**AVAILABLE DATA**

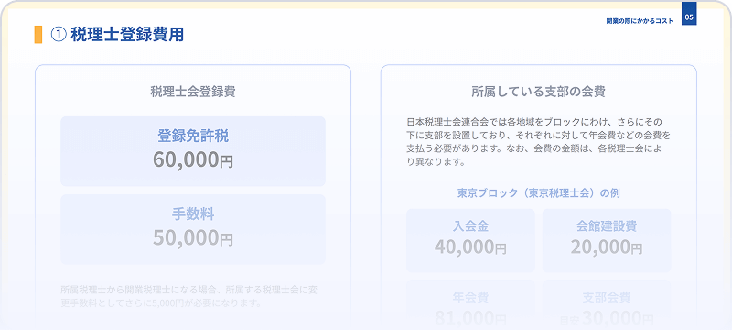The width and height of the screenshot is (732, 330).
Task: Click the 所属している支部の会費 card title
Action: pyautogui.click(x=538, y=92)
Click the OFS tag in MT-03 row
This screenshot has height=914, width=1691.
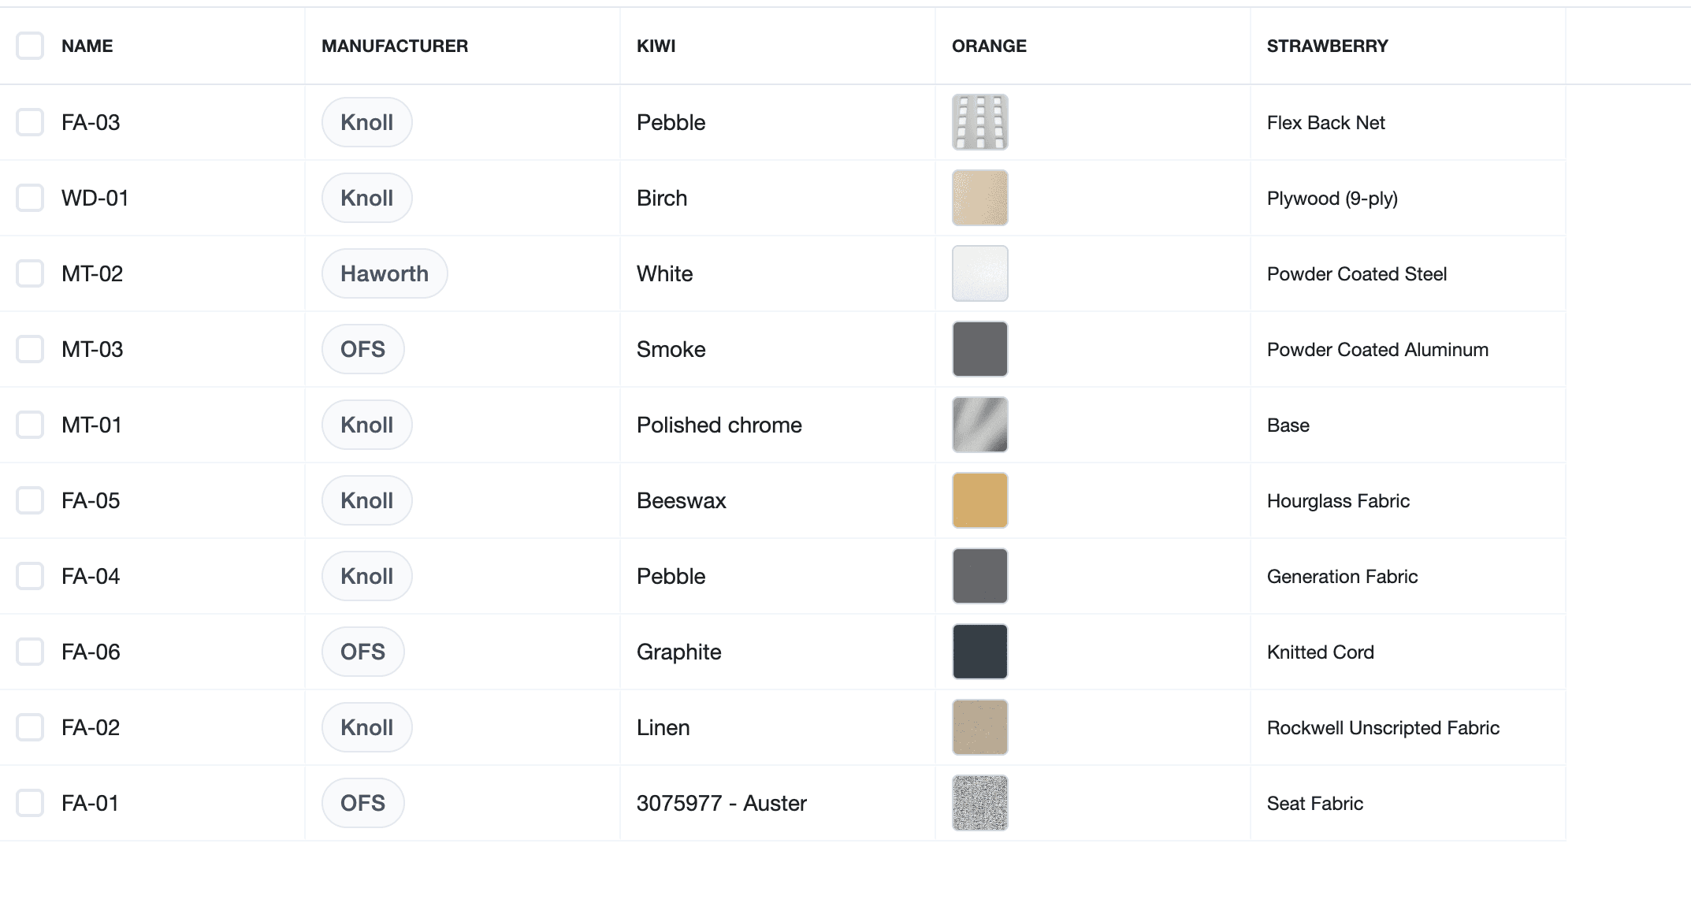[363, 349]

**EXERCISE BRIEF**
Restate word for word the lines starting at the one that contains "Click the OFS tag in MT-03 row" and ending at the last line of the data. Skip every picture.

**OUTPUT FOR THIS TASK**
Click the OFS tag in MT-03 row
This screenshot has height=914, width=1691.
[363, 349]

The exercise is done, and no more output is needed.